# Page extract
+===+

Business Day” means:
  (a)   any day which is neither a Saturday or Sunday nor a legal holiday on which commercial banks are authorized or required to be closed in Manchester, New Hampshire;
  (b)   when such term is used to describe a day on which a borrowing, payment, prepayment or repayment is to be made in respect of a LIBOR Rate Loan, any day which is (i) neither a Saturday or Sunday nor a legal holiday on which commercial banks are authorized or required to be closed in New York City; and (ii) a London Banking Day; and
  (c)   when such term is used to describe a day on which an interest rate determination is to be made in respect of a LIBOR Rate Loan, any day which is a London Banking Day.

 

 


 

Funding Date” means the 28th day of March, 2011.
Hedging Contracts” means, interest rate swap agreements, interest rate cap agreements and interest rate collar agreements, or any other agreements or arrangements entered into between the Borrower and the Lender and designed to protect the Borrower against fluctuations in interest rates or currency exchange rates.
Hedging Obligations” means, with respect to the Borrower, all liabilities of the Borrower to the Lender under Hedging Contracts.
Interest Payment Date” means (a) when pertaining to any LIBOR Rate Loan, the LIBOR Interest Payment Date, (b) when pertaining to any LIBOR Advantage Loan or Prime Rate Loan, the LA Interest Payment Date.
LA Interest Payment Date” means, initially, the 28th day of April, 2011, and thereafter the day of each succeeding month which numerically corresponds to such date or, if a month does not contain a day that numerically corresponds to such date, the LA Interest Payment Date shall be the last day of such month.
LA Interest Period” means, with respect to any LIBOR Advantage Loan, the period commencing on (and including) the date hereof (the “Start Date”) and ending on (but excluding) the date which numerically corresponds to such date one month later, and thereafter, each one month period ending on the day of such month that numerically corresponds to the Start Date. If an LA Interest Period is to end in a month for which there is no day which numerically corresponds to the Start Date, the LA Interest Period will end on the last day of such month. Notwithstanding the date of commencement of any LA Interest Period, interest shall only begin to accrue as of the date the initial LIBOR Advantage Loan is made under the Loan Agreement.
LA Margin” means Four and Four-tenths percent (4.4%) per annum.
LIBOR Advantage Loan” means any loan or advance for which the Applicable Rate is based upon the LIBOR Advantage Rate (or Prime Rate plus the Prime Rate Margin if the LIBOR Advantage Rate is unavailable or cannot be determined as described below.)

+===+

# Supplied data
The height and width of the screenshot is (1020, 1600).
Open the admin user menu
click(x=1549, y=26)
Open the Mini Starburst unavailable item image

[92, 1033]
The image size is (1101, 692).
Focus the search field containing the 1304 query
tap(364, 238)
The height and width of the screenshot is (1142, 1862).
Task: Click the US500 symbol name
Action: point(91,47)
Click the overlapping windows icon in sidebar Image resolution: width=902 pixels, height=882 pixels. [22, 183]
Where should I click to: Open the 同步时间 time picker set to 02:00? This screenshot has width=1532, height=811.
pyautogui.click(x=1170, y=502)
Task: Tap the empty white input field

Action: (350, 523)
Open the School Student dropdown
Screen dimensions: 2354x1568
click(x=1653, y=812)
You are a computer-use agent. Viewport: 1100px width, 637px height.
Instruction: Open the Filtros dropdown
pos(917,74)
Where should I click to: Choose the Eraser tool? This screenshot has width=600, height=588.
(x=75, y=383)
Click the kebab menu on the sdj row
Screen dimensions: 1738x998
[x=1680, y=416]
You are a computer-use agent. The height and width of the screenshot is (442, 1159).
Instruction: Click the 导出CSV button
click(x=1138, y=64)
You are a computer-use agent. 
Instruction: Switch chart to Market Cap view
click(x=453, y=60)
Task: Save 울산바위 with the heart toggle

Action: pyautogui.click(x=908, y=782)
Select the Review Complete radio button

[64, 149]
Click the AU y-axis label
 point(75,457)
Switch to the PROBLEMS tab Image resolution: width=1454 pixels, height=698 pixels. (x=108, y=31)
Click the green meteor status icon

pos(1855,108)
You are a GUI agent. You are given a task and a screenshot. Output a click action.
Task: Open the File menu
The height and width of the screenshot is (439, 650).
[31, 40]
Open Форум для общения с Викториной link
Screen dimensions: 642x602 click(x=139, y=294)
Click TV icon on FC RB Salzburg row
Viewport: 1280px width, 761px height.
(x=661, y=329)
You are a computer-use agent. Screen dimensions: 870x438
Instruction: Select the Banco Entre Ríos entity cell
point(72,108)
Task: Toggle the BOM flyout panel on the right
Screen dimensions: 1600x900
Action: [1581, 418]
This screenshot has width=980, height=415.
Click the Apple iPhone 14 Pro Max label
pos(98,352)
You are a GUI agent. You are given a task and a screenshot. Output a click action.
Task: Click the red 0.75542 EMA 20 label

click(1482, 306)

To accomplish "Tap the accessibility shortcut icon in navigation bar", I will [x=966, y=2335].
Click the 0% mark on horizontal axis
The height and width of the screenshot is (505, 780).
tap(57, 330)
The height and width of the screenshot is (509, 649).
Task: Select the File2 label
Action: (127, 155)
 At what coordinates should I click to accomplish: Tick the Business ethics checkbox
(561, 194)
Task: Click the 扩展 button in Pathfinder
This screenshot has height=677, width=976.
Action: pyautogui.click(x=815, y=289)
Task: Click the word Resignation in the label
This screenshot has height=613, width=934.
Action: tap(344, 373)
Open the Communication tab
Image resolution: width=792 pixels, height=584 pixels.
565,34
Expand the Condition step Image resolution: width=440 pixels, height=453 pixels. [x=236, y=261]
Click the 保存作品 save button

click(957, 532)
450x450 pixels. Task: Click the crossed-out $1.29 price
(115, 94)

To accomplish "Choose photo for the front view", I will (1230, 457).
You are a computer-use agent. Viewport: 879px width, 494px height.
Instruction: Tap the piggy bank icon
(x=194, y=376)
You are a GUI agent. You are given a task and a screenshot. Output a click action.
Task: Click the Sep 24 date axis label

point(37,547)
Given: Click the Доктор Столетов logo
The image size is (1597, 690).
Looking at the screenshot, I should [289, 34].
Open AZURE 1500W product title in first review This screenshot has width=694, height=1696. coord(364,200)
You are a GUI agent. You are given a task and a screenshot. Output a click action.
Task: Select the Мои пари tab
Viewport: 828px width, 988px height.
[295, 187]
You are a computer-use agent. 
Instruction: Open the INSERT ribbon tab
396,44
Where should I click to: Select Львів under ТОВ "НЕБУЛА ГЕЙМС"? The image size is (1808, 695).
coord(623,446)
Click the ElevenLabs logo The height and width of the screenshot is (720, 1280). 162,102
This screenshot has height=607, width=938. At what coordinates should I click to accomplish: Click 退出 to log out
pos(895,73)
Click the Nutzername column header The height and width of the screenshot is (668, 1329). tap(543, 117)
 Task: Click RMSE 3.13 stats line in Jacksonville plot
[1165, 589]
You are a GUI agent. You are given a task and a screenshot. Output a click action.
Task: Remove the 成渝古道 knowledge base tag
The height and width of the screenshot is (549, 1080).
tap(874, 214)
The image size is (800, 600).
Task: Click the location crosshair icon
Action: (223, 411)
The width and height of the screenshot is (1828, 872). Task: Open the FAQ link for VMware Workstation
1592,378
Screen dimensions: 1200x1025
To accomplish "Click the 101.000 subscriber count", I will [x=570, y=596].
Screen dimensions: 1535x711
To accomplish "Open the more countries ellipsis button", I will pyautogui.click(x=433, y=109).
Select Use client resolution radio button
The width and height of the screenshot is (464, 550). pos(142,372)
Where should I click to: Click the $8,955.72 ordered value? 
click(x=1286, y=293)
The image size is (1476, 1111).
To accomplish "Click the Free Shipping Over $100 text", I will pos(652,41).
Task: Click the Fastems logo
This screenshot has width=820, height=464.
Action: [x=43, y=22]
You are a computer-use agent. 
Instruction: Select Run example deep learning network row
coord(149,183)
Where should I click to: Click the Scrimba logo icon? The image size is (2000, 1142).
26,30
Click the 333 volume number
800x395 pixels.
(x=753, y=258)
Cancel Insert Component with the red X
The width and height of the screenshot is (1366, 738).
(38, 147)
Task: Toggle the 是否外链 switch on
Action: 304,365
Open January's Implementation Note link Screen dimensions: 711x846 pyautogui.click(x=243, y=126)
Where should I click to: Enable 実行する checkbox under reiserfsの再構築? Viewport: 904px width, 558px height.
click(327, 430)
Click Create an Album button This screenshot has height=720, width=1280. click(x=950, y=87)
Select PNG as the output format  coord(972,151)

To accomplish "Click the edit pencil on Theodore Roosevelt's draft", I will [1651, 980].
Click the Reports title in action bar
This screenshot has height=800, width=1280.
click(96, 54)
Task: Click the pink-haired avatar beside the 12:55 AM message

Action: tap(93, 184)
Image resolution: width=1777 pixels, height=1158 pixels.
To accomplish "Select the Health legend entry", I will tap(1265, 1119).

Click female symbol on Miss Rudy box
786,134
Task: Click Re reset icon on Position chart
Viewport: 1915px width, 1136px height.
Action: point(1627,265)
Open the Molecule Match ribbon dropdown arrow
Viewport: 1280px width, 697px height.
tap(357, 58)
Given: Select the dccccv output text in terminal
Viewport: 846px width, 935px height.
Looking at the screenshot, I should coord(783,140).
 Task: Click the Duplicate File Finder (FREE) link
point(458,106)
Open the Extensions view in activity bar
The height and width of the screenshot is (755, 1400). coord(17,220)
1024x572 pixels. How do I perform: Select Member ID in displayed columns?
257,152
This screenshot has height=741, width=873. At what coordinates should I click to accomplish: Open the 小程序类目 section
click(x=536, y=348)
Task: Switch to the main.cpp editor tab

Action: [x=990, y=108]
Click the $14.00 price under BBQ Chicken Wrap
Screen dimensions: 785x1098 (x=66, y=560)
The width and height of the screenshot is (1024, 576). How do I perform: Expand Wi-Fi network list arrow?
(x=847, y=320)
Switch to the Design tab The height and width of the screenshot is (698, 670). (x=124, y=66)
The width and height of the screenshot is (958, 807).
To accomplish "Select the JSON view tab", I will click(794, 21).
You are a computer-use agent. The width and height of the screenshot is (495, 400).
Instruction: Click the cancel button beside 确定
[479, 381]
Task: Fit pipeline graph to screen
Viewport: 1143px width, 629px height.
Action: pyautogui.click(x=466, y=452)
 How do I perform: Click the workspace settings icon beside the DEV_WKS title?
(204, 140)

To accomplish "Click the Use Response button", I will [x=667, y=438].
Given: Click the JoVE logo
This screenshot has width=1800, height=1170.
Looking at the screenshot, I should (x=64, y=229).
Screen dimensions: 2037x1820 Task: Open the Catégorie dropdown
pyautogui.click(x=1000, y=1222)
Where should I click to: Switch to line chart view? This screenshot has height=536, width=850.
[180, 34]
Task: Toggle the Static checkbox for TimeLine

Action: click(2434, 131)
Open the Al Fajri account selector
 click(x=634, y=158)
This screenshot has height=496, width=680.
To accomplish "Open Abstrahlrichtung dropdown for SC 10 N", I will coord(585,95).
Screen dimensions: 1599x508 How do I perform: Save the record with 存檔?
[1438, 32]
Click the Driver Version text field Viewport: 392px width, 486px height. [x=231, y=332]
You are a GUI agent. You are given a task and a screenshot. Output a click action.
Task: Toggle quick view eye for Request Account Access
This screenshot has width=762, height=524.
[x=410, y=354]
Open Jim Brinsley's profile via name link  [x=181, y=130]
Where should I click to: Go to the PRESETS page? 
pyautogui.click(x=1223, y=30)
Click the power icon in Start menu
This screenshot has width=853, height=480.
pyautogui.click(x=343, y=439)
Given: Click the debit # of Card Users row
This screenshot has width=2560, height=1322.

+===+

# What you will do
Extend the loan agreement definitions past their last entry, "LIBOR Advantage Loan", by writing the next few defined terms in the same style. The records play no part in what you need to do here.

# Task response
LIBOR Advantage Rate” means, relative to any LA Interest Period, the offered rate for delivery in two London Banking Days of deposits of U.S. Dollars for a term coextensive with the designated LA Interest Period which the British Bankers’ Association fixes as its LIBOR rate as of 11:00 a.m. London time on the day on which such LA Interest Period commences. If the first day of any Interest Period is not a day which is both a (i) Business Day, and (ii) a London Banking Day, the LIBOR Advantage Rate shall be determined by reference to the next preceding day which is both a Business Day and a London Banking Day. If for any reason the LIBOR Advantage Rate is unavailable and/or the Lender is unable to determine the LIBOR Advantage Rate for any LA Interest Period, the Lender may, at its discretion, either: (a) select a replacement index based on the arithmetic mean of the quotations, if any, of the interbank offered rate by first class banks in London or New York for deposits with comparable maturities or (b) accrue interest at a rate per annum equal to the Lender’s Prime Rate plus the Prime Rate Margin as of the first day of any Interest Period for which the LIBOR Advantage Rate is unavailable or cannot be determined.

 

 


 

LIBOR Interest Payment Date” means the last Business Day of each LIBOR Interest Period or, in the case of Prime Rate Loans, the last Business Day of each month.
“LIBOR Interest Period” means in the case of a LIBOR Rate Loans:
  (i)   initially, the period beginning on (and including) the Funding Date and ending on (but excluding) the day which numerically corresponds to such date one month thereafter (or, if such month has no numerically corresponding day, on the last Business Day of such month);
  (ii)   thereafter, each period commencing on the last day of the next preceding LIBOR Interest Period applicable to such LIBOR Rate Loan and ending one month thereafter;
provided, however, that
  (a)   if the Borrower has or may incur Hedging Obligations with the Bank in connection with the Loan, the LIBOR Interest Period shall be of the same duration as the relevant period set under the applicable Hedging Contract;
  (b)   if such LIBOR Interest Period would otherwise end on a day which is not a Business Day, such LIBOR Interest Period shall end on the next following Business Day unless such day falls in the next calendar month, in which case such LIBOR Interest Period shall end on the first preceding Business Day; and
  (c)   no LIBOR Interest Period may end later than the termination of this Agreement.
LIBOR Rate” means, relative to any LIBOR Interest Period for a LIBOR Rate Loan, the offered rate for deposits of U.S. Dollars in an amount approximately equal to the amount of the LIBOR Rate Loan for a one month period which the British Bankers’ Association fixes as its LIBOR rate as of 11:00 a.m. London time on the day which is two London Banking Days prior to the beginning of such Interest Period. If the Lender cannot determine such offered rate by the British Bankers’ Association, the Lender may, in its discretion, select a replacement index based on the arithmetic mean of the quotations, if any, of the interbank offered rate by first class banks in London or New York for deposits in comparable amounts and maturities.
LIBOR Rate Loan” means the Loan for the period(s) when the rate of interest applicable to the Loan is calculated by reference to the Adjusted LIBOR Rate in the manner set forth herein.
LIBOR Rate Margin” means four and four tenths percent (4.4%) per annum.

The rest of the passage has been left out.